Data rows =
:::::

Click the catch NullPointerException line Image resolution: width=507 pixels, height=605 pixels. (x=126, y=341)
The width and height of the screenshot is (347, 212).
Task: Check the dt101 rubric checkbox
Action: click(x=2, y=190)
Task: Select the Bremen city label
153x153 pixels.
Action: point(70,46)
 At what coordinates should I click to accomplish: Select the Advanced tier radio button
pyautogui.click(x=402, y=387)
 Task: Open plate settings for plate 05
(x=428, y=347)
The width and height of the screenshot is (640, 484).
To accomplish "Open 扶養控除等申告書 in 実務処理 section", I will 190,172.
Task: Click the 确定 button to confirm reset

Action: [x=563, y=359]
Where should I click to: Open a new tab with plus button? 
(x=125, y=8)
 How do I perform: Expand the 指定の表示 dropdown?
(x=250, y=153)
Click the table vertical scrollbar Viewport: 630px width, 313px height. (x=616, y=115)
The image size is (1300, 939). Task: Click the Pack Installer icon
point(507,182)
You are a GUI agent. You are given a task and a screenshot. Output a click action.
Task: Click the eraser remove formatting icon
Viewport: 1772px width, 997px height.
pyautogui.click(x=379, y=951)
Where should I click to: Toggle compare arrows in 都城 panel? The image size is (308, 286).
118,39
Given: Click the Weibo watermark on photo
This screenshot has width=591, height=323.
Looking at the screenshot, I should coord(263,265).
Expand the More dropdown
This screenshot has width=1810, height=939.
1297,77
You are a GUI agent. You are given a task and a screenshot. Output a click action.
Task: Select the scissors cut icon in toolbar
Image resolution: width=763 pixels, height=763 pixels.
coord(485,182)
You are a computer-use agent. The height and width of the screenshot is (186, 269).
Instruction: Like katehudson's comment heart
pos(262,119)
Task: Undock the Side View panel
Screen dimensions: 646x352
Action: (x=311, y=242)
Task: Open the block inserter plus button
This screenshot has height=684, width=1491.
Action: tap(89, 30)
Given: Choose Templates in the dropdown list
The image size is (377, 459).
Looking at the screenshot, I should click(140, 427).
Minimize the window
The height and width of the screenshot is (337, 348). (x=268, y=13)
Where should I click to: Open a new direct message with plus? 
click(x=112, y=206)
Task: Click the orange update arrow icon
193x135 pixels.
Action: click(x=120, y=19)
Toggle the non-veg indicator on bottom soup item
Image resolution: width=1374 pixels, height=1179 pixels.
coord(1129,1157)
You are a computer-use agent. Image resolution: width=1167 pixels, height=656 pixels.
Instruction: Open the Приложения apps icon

:::::

What is required = How many lines in the entries above contain the string "dropdown"? Case matters. Reply with the number alone.

Result of the task = 3